* **Available records**
■ ■ ■ ■ ■ ■ ■

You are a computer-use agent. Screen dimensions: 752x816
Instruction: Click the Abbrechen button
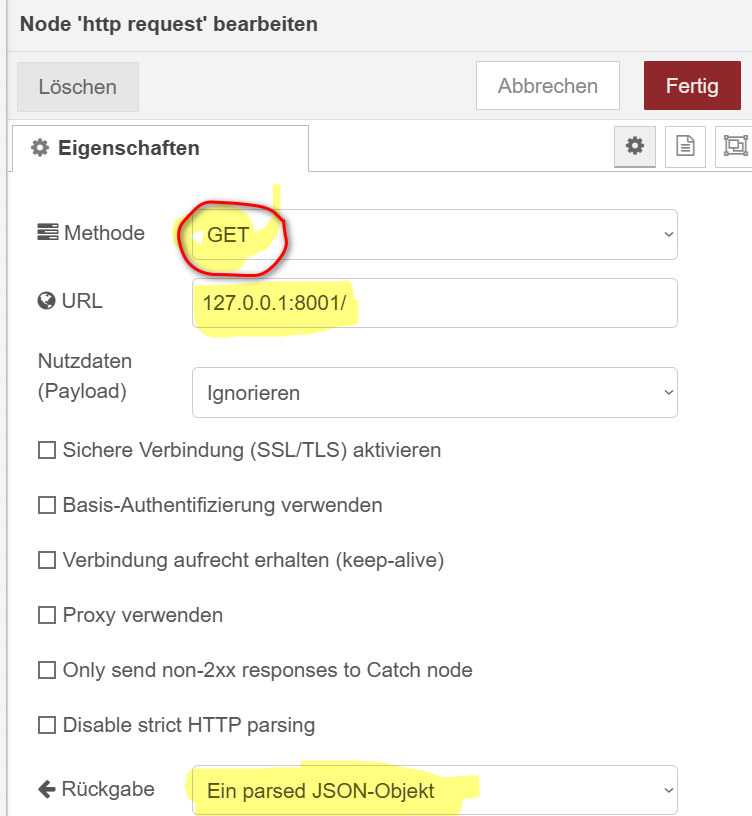click(547, 85)
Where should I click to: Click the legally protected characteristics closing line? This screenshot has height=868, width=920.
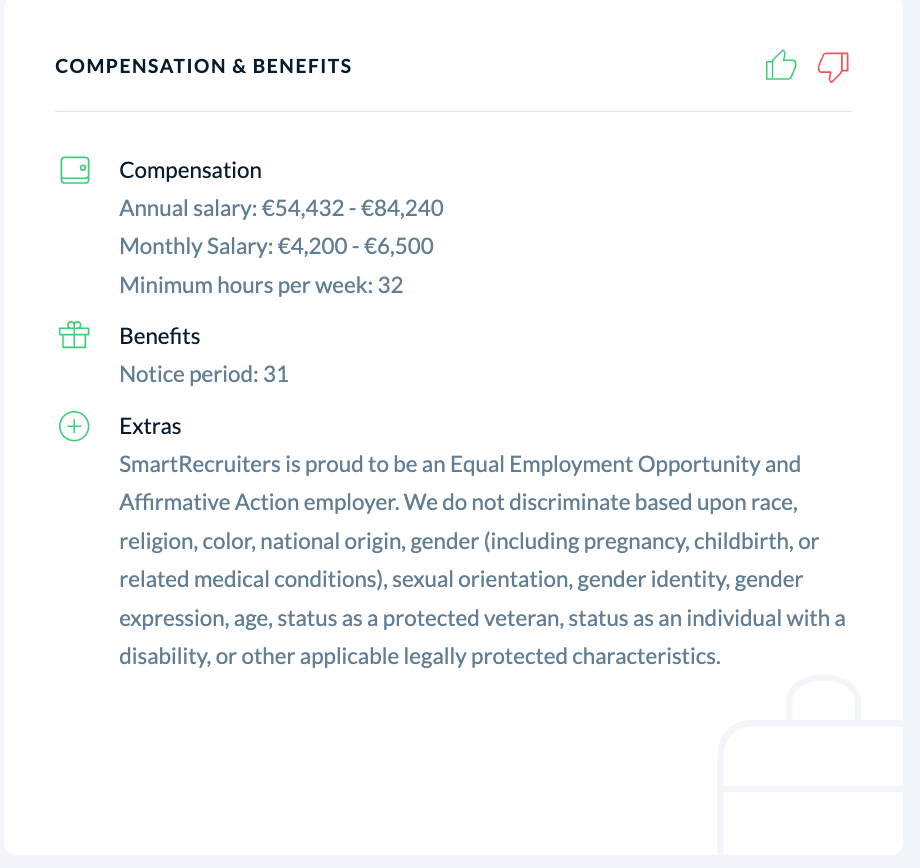420,657
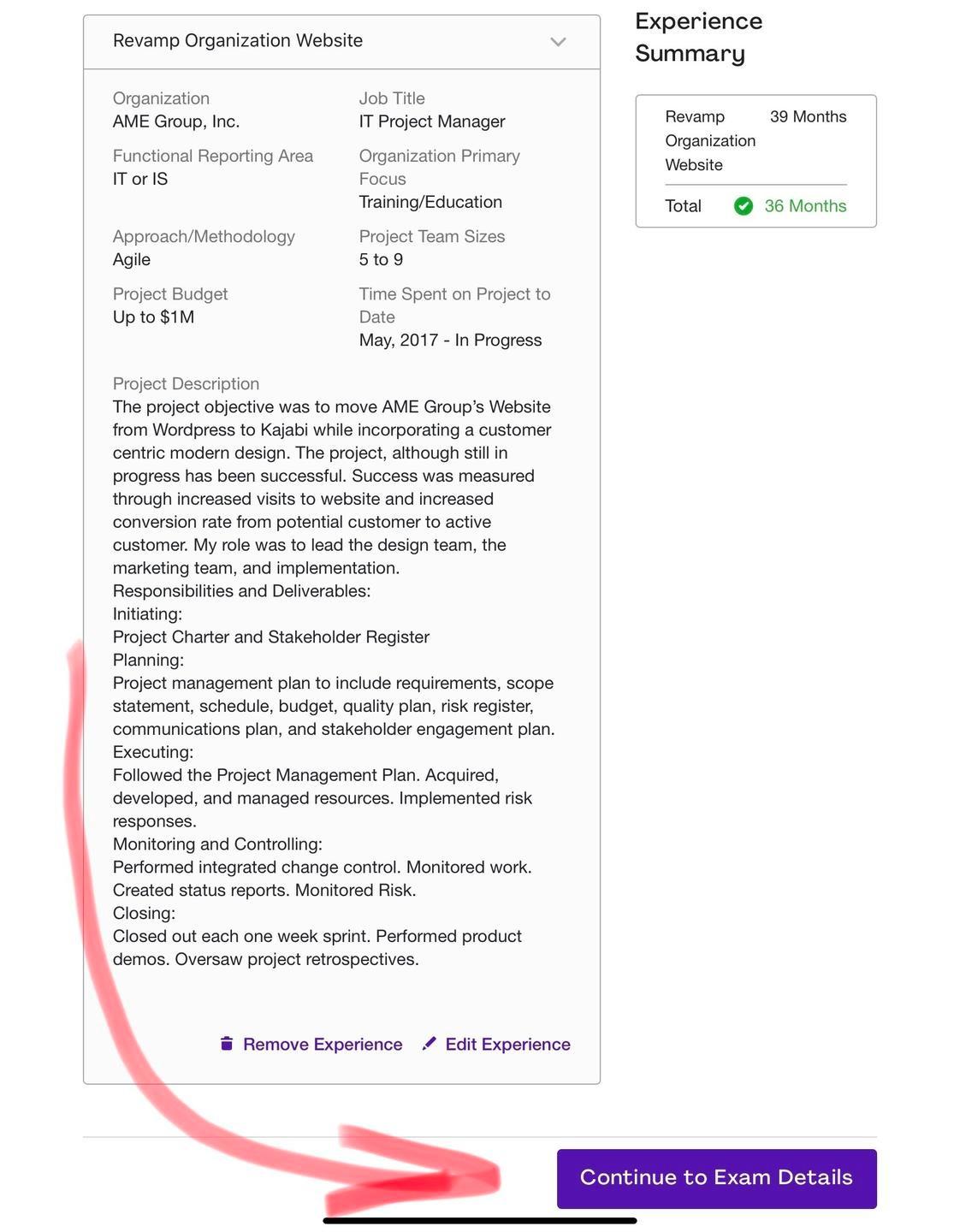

■ ■ ■ ■ ■ ■ ■

* **What the task asks**
When you reach the line containing "Instruction: Click the Abbrechen button" in the entries above, please retype it and each line after it through the last one, exactly, without the pictures.

* **Response to this task**
Instruction: Click the Abbrechen button
click(547, 85)
Where should I click to: Click the legally protected characteristics closing line? This screenshot has height=868, width=920.
420,657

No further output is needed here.